Tuesday, October 17, 2006

"Ich fürchte mich vor dem Tod" - Nitsch zu Rainer, Teil 4




ARNULF RAINER und HERMANN NITSCH im letzten Teil des Gesprächs über das Altern mit einer gar nicht schweigenden ELFI OBERHUBER. Für Einführung und Teile 1,2,3 scroll down.

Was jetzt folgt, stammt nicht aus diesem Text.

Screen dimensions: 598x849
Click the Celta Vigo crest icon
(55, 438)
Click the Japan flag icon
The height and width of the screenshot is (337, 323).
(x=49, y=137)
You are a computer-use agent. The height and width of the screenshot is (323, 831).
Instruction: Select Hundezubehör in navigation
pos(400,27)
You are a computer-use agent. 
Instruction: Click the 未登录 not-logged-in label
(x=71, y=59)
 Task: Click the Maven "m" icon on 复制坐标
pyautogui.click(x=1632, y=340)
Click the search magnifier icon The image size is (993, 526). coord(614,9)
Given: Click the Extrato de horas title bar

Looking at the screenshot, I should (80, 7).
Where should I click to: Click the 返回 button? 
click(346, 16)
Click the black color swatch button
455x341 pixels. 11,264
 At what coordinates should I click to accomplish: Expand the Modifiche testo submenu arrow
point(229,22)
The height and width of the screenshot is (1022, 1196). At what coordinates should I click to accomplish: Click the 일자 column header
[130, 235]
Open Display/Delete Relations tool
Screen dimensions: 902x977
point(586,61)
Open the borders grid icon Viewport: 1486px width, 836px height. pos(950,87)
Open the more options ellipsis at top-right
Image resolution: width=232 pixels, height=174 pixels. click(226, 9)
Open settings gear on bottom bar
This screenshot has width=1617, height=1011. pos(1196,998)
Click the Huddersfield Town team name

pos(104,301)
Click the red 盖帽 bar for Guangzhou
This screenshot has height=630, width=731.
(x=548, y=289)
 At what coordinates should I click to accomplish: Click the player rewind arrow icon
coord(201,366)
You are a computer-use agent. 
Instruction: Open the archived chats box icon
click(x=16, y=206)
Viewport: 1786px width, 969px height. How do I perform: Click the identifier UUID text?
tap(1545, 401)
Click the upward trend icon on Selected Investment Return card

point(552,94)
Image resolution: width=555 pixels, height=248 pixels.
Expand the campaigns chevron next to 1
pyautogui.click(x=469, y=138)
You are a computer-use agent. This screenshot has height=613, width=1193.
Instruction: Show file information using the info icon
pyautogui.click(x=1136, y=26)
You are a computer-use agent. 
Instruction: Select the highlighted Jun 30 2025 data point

Photo: Hermann Nitsch (© Gai Jeger)


Von der Religiosität zur Blasphemie


intimacy-art: Man sagt ja im Volksmund, der Mensch wird im Alter religiös.
RAINER: Ja, "alte Huren werden fromm", wir waren aber nie Huren.
intimacy-art: Sie haben sich also immer mit Religion befaßt.
RAINER: Ich habe mich immer mit Religion befaßt, ja, weil sie mit Mystik zu tun hat. Ich habe aber keine konfessionelle Bindung.
NITSCH: Bei mir ist es ähnlich. Ich bin seit meinen Anfängen religiös, aber nicht konfessionell gebunden. Ich bin eher dem ganzen Schöpfungsablauf, dem Sein, zugewandt. Mich faszinieren Religionen, ich versuche sie auch immer wieder zu vergleichen und Ähnlichkeiten festzustellen. Ich habe sehr viel vom Psychoanalytiker C.G. Jung gelernt, seinem Modell des kollektiven Unbewußten, aus dem die ganzen Mythen entstehen und sich die Archetypen heraus kristallisieren. Das fasziniert mich, ob es wahr oder unwahr ist. Es stellt die Entwicklung des Bewußtseins dar, die Psychosen, wo man im Mythischen ertrinkt.
intimacy-art: Und wie bewußt ist Ihnen beiden der Moment der Blasphemie in Ihrer Kunst?
RAINER: Als Künstler kann ich, wenn ich eine Bibelillustration übermale, nicht blasphemisch werden, weil die Werksgestaltung so viel Wahrheitskraft erfordert, dass das Blasphemische, selbst wenn man sich das sogar vornehmen würde, schon längst verdunstet ist.
NITSCH: Es gibt in der Kunst weder Blasphemie, noch Pornografie, nur schlechte und gute erotische Kunst. Gemäß der Freiheit der Kunst wird der liebe Gott, selbst wenn er auf einem Bild beleidigt werden sollte, nicht wirklich beleidigt.
RAINER: Außerdem wäre das eine Interpretation, dass das eine Beleidigung wäre.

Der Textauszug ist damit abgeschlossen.